MLA for Halifax Cobequid
- In office 1967–1970
- Preceded by: new riding
- Succeeded by: George Riley

Personal details
- Born: January 19, 1927 Cochrane, Ontario
- Died: May 1, 2014 (aged 87) Halifax, Nova Scotia
- Party: Progressive Conservative
- Occupation: Lawyer

= Gordon H. Fitzgerald =

Canadian politician

Gordon Howard "Paddy" Fitzgerald (January 19, 1927 – May 1, 2014) was a Canadian politician in the province of Nova Scotia. He was a former Speaker of the Nova Scotia House of Assembly. Fitzgerald was born in Cochrane, Ontario.

==Political career==
A lawyer by profession, Fitzgerald was first elected to the Nova Scotia House of Assembly in the 1960 provincial election representing Halifax Northwest for the Progressive Conservative and was re-elected in 1963. In 1967 he was elected in the new riding of Halifax Cobequid. In 1969, he was appointed Speaker and served until the 1970 provincial election in which the Conservative government was defeated and Fitzgerald lost his seat.

==Legal career==
Following his defeat, Fitzgerald returned to his legal practice and was one of the province's top trial lawyers in the 1970s. In 1978, he was convicted for falsifying tax return forms, and was disbarred by the Nova Scotia Barristers Society for fraud. In 1980, he was convicted of raping a female client in his office and sentenced to five years imprisonment. He was paroled in 1981 after serving ten months of his sentence and was pardoned in 1992.

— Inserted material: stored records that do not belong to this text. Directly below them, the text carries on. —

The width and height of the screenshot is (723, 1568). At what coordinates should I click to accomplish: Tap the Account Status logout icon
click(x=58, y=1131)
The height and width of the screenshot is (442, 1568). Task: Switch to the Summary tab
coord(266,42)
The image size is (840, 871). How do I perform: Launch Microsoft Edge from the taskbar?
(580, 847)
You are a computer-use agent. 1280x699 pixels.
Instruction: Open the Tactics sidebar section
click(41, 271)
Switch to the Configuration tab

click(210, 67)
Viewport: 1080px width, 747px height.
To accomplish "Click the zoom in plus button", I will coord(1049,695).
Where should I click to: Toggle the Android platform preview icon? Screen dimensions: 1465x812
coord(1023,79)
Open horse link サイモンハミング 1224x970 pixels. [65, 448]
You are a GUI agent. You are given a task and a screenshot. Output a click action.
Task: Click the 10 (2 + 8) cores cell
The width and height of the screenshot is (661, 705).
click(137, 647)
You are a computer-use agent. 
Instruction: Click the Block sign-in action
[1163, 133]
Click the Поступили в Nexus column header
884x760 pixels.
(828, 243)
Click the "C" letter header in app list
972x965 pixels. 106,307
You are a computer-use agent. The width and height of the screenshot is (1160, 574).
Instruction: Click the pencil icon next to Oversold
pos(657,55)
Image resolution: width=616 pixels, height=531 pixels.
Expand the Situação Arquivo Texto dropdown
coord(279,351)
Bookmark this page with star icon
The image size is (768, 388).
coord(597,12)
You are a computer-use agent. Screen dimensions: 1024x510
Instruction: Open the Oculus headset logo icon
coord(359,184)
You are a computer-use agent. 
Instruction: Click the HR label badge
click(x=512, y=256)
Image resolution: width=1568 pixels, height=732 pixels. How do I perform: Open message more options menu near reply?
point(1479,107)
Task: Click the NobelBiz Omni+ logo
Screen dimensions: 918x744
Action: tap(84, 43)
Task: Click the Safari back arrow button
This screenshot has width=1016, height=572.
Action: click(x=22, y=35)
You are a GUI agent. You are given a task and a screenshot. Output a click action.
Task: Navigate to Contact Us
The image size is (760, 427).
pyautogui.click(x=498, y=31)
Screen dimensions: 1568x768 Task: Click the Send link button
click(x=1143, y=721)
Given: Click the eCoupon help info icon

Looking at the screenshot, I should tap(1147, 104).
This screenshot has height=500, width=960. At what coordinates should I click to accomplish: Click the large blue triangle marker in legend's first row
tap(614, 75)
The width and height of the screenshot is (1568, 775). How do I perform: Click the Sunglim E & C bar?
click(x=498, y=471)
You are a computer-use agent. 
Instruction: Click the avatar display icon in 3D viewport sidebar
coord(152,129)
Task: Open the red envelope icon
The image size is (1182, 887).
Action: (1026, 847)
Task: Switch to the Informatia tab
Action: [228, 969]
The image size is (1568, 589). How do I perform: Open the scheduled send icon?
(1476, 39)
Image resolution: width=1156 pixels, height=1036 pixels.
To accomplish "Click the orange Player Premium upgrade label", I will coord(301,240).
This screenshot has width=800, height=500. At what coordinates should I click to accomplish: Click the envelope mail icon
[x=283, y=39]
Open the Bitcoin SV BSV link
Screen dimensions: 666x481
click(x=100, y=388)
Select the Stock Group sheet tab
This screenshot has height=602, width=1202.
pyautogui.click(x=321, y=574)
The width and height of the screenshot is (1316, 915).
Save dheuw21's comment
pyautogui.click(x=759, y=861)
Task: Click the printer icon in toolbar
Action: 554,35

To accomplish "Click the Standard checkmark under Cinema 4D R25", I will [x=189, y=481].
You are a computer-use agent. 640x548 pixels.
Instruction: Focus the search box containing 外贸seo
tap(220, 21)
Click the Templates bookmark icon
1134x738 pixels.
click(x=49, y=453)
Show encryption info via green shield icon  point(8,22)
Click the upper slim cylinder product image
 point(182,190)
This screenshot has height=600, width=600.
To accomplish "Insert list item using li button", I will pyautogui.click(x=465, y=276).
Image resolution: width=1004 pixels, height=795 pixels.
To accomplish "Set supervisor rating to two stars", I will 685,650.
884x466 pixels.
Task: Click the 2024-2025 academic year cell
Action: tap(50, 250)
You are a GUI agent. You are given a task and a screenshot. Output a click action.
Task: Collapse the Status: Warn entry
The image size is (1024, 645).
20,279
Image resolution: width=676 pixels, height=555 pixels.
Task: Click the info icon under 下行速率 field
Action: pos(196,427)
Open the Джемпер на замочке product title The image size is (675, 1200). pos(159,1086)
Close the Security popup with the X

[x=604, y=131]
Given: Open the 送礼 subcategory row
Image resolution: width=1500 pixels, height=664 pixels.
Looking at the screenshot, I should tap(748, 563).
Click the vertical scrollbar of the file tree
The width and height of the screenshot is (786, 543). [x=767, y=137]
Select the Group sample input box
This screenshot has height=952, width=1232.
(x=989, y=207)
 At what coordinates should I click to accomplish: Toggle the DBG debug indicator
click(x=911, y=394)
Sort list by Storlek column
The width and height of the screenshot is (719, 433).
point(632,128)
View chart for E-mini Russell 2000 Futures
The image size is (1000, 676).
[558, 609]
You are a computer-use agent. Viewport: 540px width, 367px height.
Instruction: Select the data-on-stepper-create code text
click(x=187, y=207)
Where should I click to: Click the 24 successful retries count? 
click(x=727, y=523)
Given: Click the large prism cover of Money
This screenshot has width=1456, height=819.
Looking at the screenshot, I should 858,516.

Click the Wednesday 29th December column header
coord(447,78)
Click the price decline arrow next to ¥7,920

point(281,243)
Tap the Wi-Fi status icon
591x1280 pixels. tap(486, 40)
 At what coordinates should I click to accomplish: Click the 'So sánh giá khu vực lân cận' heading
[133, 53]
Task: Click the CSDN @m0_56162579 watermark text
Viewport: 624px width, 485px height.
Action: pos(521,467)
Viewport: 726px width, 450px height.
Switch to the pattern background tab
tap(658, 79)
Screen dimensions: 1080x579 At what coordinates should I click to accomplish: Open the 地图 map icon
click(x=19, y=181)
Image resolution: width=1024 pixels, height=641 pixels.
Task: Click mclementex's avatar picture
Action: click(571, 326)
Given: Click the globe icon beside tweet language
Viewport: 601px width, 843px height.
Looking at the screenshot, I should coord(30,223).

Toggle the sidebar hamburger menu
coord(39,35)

In 1982, Fitzgerald was awarded a five-month $15,000 contract by the Nova Scotia Liquor Commission to study proposed changes to the Liquor Control Act. The appointment was met with outrage by the Opposition in the House of Assembly and he resigned the appointment.

==Attempted political comeback==
Fitzgerald attempted a political comeback in the 1993 provincial election and contested the Progressive Conservative nomination in Dartmouth South to run against Liberal leader John Savage. He won the nomination by a margin of 29 votes to 25 votes for his opponent, Dartmouth city councillor Colin May but Conservative Premier Donald Cameron refused to sign Fitzgerald's nomination papers due to Fitzgerald's rape conviction. May was awarded the nomination instead.

==Death==
Fitzgerald died on May 1, 2014, at a hospital in Halifax, Nova Scotia, aged 87.